• Activity 1
In the mentoring article, where will Jennifer Adam join her mentor this summer?
• Activity 2
Can you put this sentence from the mentoring article into Spanish: "She would provide perspective for Crespi’s studies into how disease affects developmental processes."
• Activity 3
Carry on the mentoring article from its final sentence.

Mentors help jump-start new faculty research, careers

By Marketing and Creative Services
 
PULLMAN – If any of them needed a way to boost their research careers, they’ve found it. And now expectations are running high as four WSU faculty in the STEM disciplines (science, technology, engineering and mathematics) prepare to collaborate with newly approved mentors as part of the ADVANCE at WSU External Mentor Program.
 
Crespi
For Erica Crespi, finding a mentor proved to be one of her first tasks at WSU – though she hadn’t planned it that way. After arriving in January to begin work as assistant professor in the School of Biological Sciences, she found that the first person knocking on her office door was Rebecca Craft, who has coordinated the program since last summer.
 
“She thought the External Mentor Program would appeal to me particularly because it could be used to jump-start my research at WSU,” said Crespi, who specializes in studying how environmental stressors affect early development of vertebrates.
 
After that introduction, Crespi soon had an ideal mentor in mind: Louise Rollins-Smith of the Vanderbilt Medical Center in Nashville, who studies the immune systems of amphibians. She would provide perspective for Crespi’s studies into how disease affects developmental processes.
 
“I see the External Mentor Program as the catalyst that I desperately needed to seek out this collaboration and start this exciting new area of research in my laboratory,” Crespi said. “I will be traveling to Vanderbilt in May and hopefully by next year we’ll have some preliminary findings that would support a collaborative grant proposal.”
 
Beyond these hopeful beginnings, Crespi intends to promote collaboration between researchers at WSU and the University of Idaho and is hoping to see research scientists and students from both universities converge when Rollins-Smith visits WSU Pullman in the fall to lead a seminar.
 
“I’m planning a dinner for faculty, post-docs, graduate students and undergraduates interested in disease-related amphibian decline to get together and start talking about ways our research expertise could synergize to advance our research in new ways,” she said. “As a new faculty member here, I was excited about the opportunity to make connections.”
 
She’s not the only one. Jennifer Adam, assistant professor in civil and environmental engineering, is looking forward to joining her mentor at an Ecological Society of America conference this summer in Texas. The trip is funded by her ADVANCE at WSU External Mentor Program grant and will provide a way for her to build personal contacts with others in her field.
 
“This will allow me to attend a conference related to a new area of research with somebody already versed in the research area,” she said. “We are submitting a co-authored abstract together.”

• Entries shown
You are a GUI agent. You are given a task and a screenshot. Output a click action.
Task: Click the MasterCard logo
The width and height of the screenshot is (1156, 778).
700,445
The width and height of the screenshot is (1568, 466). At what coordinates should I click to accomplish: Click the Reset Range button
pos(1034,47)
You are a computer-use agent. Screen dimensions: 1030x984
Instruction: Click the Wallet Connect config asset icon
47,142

--

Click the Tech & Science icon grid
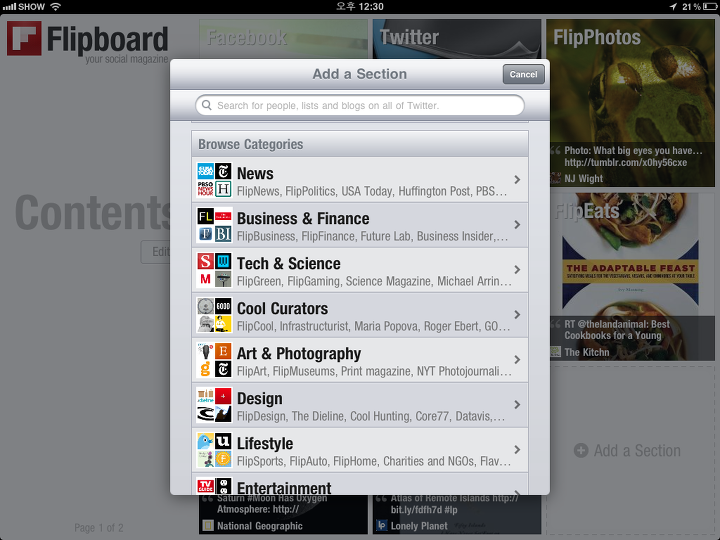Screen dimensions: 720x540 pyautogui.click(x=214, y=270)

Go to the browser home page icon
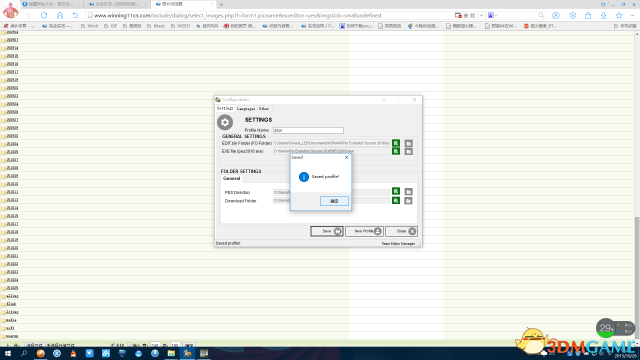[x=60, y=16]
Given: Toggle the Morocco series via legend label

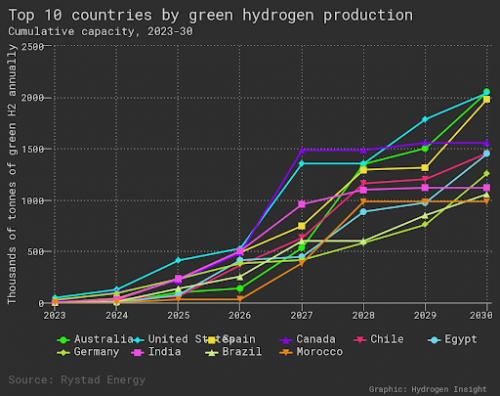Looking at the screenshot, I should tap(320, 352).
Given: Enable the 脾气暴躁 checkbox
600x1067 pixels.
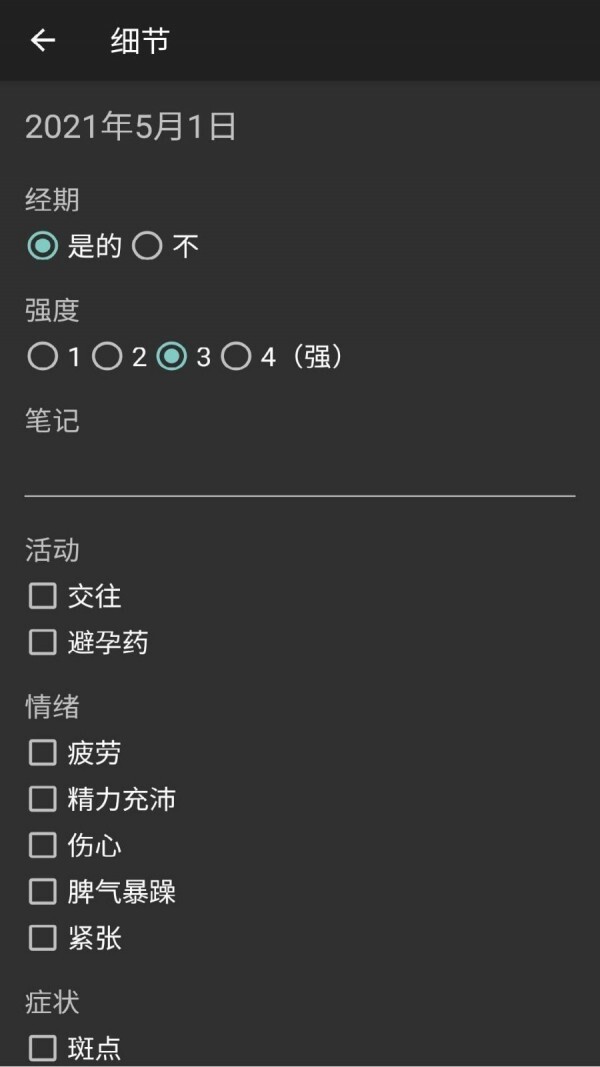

• Your response 1
At an Ecological Society of America conference in Texas.

• Your response 2
Ella aportaría perspectiva a los estudios de Crespi sobre cómo las enfermedades afectan los procesos del desarrollo.

• Your response 3
All of the four new program participants at WSU share an enthusiasm for wanting to work with an external mentor. Nehal Abu-Lail, assistant professor in the Gene and Linda Voiland School of Chemical Engineering and Bioengineering, sought out a full professor in her chosen field (chemical engineering), preferably a woman and someone familiar with her specific research areas. She also was looking for a mentor who could offer an outside view.
 
For Catherine Cooper, assistant professor in the School of Earth and Environmental Sciences, the initial criterion for her mentor was a good track record of producing quality students and research.
 
Cooper also wanted a mentor “still early enough in their career to remember the struggles of the beginnings, yet tenured and established.”
 
And like Abu-Lail, Cooper was looking for a mentor with a unique perspective – “someone with whom I feel comfortable enough sharing my worries, concerns and panics, without the fear of judgment. I don’t easily ask for help and wanted to make sure that my mentor would be someone who could encourage me to do so.”
 
With this many high expectations, what are the prospects for success? Considering the experience of several others who have been through or are active in the program, these educators have every reason to be optimistic.
 
“I have been coordinating this program only since August 2010,” explained Craft, professor and director of experimental training in the Department of Psychology. “But I am very impressed with the positive impact of the external mentor/WSU faculty member experiences thus far.
 
“Our grantees report highly productive and satisfying collegial exchanges and research collaborations with their external mentors, which will likely enhance their research productivity, career development and job satisfaction for many years to come,” she said.
 
ADVANCE at WSU is part of a comprehensive nationwide effort by the National Science Foundation to identify barriers to recruitment, retention and advancement of underrepresented groups in STEM fields. It provides career development opportunities for faculty of all ranks to work with a noted expert in their discipline.